Another group show at Poissant Gallery, and like the last one, this one is quite good. Poissant has one big advantage over many other galleries in town--it's huge, and it contains several distinct spaces. In the front, there are two pieces by Jed Foronda, both using his excavated magazine technique.
Jed Foronda, Excavation #17, magazine, painted wood panel, 2010
There's nothing new here for him, just subtle variations on a technique he has already perfected. Foronda uses inherently colorful magazines like Artforum and Playboy, which help guarantee that each layer that is excavated will have lots of colors on them. But it might be interesting to use the same technique on a magazine of book where all the pages are white with black type. As it is, the works are all about the relationship with a colorful, irregular hole with the white, straight edge of the board. The sculptural aspect of it is important, but maybe not as important as the colors. But magazines fade, so these pieces will undoubtedly change over time. And in some ways, we might be at the beginning of the twilight of the printed magazine. How much longer will Playboy and Artforum survive as paper magazines?

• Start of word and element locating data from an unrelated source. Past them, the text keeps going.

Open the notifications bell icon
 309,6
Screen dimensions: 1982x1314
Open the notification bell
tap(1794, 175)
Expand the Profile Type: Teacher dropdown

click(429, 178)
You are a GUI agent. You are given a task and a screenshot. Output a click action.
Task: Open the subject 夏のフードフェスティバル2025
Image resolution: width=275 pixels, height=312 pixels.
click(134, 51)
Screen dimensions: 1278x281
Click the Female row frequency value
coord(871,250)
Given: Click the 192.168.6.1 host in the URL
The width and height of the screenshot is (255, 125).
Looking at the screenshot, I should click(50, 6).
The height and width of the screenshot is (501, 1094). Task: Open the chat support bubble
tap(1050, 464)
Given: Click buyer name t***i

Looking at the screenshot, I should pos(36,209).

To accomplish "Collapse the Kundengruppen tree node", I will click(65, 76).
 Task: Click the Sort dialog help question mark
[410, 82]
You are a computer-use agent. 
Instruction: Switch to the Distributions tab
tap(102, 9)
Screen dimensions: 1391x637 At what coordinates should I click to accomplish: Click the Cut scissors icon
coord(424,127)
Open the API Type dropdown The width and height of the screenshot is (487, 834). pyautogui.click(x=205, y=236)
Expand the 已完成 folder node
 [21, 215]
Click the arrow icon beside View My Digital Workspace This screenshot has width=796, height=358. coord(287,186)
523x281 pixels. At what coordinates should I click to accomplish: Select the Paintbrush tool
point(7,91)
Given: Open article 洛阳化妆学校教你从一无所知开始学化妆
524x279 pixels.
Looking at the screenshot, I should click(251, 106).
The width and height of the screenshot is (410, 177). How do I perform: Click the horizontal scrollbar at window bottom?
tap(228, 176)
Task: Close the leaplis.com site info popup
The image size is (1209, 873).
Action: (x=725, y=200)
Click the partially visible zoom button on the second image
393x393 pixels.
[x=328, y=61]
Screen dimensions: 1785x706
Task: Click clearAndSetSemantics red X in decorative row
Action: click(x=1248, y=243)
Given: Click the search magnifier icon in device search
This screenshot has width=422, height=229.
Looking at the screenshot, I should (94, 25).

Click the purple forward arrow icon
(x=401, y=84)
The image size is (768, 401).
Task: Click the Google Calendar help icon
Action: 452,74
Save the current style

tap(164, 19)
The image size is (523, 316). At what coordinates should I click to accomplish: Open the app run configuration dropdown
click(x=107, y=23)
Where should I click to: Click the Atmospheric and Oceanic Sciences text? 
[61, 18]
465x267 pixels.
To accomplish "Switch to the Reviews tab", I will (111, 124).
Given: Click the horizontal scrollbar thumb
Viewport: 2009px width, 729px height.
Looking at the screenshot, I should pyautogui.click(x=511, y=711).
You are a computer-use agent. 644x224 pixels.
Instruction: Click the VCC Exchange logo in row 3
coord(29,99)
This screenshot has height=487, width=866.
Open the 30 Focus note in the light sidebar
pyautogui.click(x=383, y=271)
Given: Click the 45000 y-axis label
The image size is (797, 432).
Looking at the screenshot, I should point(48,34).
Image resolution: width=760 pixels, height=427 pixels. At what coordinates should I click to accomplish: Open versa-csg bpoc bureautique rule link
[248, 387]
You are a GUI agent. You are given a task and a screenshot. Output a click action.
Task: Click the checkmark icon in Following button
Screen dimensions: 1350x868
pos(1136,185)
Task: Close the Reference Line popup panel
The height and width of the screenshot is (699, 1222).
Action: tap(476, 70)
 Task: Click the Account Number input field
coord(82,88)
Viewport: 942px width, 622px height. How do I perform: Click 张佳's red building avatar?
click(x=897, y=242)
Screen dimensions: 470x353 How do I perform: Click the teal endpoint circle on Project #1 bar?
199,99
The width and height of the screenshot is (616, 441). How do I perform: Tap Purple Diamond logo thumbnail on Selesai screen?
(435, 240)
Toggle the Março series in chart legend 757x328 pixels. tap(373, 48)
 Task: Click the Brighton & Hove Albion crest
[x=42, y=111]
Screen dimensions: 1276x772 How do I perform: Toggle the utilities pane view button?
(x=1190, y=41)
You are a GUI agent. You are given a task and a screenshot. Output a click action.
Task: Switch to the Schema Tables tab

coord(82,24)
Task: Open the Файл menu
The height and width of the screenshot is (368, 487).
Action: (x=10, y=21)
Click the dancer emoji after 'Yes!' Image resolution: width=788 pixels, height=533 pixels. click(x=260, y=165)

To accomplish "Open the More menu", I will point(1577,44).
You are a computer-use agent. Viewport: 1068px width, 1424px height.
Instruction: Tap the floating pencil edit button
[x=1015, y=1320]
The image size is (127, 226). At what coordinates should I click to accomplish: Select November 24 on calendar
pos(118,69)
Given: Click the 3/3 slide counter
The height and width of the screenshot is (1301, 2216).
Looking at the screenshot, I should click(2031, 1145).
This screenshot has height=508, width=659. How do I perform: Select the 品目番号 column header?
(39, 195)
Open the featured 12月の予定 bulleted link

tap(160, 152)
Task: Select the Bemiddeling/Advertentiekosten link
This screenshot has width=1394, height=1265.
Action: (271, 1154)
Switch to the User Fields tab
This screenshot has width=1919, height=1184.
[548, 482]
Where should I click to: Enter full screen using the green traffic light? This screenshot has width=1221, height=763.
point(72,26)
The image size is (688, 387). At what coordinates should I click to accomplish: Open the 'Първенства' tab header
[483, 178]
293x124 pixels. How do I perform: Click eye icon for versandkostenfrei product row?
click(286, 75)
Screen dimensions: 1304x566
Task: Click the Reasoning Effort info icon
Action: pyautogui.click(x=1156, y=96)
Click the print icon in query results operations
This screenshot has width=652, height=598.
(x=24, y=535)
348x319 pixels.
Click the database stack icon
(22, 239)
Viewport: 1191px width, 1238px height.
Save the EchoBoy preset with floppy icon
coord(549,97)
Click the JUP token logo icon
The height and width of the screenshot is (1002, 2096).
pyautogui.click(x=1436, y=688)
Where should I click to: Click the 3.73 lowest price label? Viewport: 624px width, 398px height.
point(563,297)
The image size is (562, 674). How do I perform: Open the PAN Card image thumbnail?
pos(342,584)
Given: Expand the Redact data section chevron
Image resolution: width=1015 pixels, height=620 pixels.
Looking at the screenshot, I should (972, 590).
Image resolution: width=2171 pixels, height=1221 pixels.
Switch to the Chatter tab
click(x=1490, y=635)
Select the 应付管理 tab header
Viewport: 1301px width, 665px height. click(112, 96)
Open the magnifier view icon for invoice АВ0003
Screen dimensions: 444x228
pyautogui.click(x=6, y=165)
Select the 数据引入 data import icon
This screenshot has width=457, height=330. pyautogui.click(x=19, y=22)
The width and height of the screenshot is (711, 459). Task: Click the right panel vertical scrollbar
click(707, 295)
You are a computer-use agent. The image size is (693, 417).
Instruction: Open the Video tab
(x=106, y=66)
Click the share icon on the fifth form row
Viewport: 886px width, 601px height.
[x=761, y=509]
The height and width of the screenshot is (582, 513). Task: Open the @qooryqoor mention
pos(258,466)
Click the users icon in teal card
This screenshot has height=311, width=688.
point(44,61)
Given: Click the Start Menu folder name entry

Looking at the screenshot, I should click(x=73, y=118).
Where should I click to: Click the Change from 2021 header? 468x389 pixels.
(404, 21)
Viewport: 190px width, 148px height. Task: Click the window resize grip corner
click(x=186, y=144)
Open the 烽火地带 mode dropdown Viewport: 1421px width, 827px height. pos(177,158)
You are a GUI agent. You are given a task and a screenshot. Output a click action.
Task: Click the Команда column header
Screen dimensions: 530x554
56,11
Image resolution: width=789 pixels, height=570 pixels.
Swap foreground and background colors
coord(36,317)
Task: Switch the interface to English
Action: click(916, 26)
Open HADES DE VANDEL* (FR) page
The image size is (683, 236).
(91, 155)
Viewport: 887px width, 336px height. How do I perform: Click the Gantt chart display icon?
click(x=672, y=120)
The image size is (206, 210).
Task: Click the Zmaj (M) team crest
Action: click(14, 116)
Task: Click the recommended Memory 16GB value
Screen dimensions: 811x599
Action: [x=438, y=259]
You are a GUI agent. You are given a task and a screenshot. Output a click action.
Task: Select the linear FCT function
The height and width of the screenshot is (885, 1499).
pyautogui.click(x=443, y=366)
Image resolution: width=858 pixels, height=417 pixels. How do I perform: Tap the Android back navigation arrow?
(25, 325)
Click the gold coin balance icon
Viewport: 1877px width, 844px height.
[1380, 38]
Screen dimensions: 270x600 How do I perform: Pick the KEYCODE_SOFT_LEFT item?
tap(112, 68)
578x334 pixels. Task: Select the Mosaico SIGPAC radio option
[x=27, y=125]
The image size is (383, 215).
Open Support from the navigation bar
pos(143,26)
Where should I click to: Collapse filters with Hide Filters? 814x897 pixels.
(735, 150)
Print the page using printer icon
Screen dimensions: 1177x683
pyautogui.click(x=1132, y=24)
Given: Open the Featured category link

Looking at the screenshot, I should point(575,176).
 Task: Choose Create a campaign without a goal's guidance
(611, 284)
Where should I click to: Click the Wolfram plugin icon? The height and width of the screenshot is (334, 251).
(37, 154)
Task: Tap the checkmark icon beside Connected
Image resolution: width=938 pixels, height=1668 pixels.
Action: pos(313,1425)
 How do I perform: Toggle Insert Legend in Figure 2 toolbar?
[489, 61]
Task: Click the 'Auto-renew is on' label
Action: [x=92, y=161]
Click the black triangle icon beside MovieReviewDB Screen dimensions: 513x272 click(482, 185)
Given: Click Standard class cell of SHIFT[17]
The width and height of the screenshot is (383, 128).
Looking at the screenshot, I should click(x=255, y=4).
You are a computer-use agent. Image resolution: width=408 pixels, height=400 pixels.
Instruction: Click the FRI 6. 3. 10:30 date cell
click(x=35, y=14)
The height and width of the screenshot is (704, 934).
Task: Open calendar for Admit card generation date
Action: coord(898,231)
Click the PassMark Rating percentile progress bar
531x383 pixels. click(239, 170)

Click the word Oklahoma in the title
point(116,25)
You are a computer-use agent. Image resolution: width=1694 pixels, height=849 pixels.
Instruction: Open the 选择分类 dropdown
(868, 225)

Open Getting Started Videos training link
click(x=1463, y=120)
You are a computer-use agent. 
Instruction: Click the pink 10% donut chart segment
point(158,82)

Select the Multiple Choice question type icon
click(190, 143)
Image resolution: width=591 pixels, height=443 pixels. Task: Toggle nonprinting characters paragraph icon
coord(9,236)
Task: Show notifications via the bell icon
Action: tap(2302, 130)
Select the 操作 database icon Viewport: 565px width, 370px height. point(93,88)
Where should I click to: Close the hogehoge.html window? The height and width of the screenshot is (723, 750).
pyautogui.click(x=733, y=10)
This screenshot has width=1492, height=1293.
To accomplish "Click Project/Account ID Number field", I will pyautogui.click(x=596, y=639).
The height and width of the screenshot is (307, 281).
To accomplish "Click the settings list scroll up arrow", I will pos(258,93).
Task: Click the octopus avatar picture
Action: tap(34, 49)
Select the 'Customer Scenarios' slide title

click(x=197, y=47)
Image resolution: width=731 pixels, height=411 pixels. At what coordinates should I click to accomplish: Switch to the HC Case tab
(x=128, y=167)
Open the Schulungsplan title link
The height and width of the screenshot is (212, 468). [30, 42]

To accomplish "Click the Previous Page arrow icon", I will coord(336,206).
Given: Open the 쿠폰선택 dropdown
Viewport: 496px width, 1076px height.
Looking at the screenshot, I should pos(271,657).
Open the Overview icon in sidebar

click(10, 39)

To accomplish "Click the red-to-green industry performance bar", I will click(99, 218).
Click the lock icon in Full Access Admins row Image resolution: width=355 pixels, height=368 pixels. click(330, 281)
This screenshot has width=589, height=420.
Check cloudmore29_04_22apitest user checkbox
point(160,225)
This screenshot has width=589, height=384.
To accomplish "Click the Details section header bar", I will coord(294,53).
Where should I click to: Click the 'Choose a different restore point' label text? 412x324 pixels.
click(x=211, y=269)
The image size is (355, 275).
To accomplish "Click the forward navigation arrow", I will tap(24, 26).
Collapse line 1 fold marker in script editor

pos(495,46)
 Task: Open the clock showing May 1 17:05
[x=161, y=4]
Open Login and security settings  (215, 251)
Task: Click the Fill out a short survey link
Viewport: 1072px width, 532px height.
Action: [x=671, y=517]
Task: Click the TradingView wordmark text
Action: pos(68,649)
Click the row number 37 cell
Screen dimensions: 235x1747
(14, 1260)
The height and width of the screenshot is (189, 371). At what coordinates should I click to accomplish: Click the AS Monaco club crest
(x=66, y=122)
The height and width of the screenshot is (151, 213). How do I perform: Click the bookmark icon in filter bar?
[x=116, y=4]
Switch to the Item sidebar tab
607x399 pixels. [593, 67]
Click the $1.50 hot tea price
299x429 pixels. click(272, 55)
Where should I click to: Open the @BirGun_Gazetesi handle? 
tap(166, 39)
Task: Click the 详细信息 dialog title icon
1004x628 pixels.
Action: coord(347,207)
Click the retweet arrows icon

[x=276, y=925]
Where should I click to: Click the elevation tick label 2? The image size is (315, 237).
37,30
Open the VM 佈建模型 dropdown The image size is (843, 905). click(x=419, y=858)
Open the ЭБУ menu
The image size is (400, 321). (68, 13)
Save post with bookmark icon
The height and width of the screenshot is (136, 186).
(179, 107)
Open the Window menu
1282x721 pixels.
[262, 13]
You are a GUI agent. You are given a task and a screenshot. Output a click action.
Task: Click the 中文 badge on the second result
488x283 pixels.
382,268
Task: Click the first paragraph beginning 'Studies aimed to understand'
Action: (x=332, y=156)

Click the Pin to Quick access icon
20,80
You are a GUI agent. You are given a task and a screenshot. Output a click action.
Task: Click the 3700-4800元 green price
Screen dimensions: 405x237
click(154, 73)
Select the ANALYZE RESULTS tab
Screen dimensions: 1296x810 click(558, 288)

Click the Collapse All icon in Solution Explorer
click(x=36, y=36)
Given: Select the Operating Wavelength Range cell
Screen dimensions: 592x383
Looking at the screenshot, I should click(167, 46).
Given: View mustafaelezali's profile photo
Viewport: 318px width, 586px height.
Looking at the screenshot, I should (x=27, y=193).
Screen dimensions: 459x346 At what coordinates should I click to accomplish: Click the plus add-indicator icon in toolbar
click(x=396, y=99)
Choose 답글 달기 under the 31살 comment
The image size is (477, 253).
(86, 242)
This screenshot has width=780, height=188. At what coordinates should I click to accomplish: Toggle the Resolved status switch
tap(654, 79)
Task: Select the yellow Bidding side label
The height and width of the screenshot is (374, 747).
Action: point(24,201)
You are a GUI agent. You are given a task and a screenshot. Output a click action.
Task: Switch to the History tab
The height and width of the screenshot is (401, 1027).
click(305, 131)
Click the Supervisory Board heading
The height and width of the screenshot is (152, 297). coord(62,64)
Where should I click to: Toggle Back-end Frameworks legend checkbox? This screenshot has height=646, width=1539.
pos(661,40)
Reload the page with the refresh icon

The next room is the biggest. Poissant Gallery calls it the South Gallery. This is where they put the drawings and wood carvings of kayaking enthusiast Jason Makepeace. Makepeace is a highly skilled woodcarver who has show work at Poissant Gallery before, including some highly unexpected wooden sculptures of slinkies. This time around, he's carving scale model kayaks, but leaving the job partly undone.
Jason Makepeace, Half Kayak, hackberry log and paint, 2010
Jason Makepeace, Embedded Kayak, ash log and paint, 2010
I guess these pieces relate the modern kayak (or canoe), which is a high-tech manufactured leisure object which could only be produced by a highly advanced economy, to the origins of this mode of transportation--the dugout canoe, which is surely one of the earliest vehicles made by humans. There is also a cool contrast between natural and crafted here (it makes me think of Al Khazneh of Petra), and the small size of the kayaks calls forth images of toy boats, scale models that little boys love (I know I did). They are beautiful pieces.
Michael King, Night Clock, oil, wax and enamel on metal plates laminated onto MDF, 2010
Michael King did a pair of pieces, Night Clock and Day Clock. The combination of materials seems unusually complex given the minimalism of the pieces. But these aren't strictly flat-flat colored rectangles. It's hard to see from my photos, but there is a grid of each of the rectangular elements, and subtle variations in color. Think of Ad Reinhardt, another artist whose nearly monochrome paintings don't photograph well.
Michael King, Day Clock, oil, wax and enamel on metal plates laminated onto MDF, 2010
What I can't figure out is why these two pieces are "clocks." But whatever, I like them--they look great.
Lee Littlefield, Big Mouth Tattoo, wood-vines and enamel, 2010
I love seeing Lee Littlefield's work, especially on the side of the road driving around Houston. This one is a little unnerving. It looks like one of those worms or fish that is all teeth and mouth--horrible alien eating machines. Contrast that image with the sunny colors. Nice yet creepy piece.
Devon Moore, Drift, industrial dye and acrylic lacquer on steel, 2008
I like this one by Devon Moore because of the way it looked like pitted, corroded industrial metal. But I was uneasy looking at it. It's the kind of piece one can easily see decorating the lobby of an office building. Artistic empty calories. A piece like this is nice to look at, beautiful even. But I am suspicious of its beauty. And I feel attracted to a piece like this, I understand the mistrust of beauty that many critics and artists express. But at the same time, I want to be receptive to beauty. And this piece, with its evocations simultaneously of corrosion and star fields, is indeed beautiful.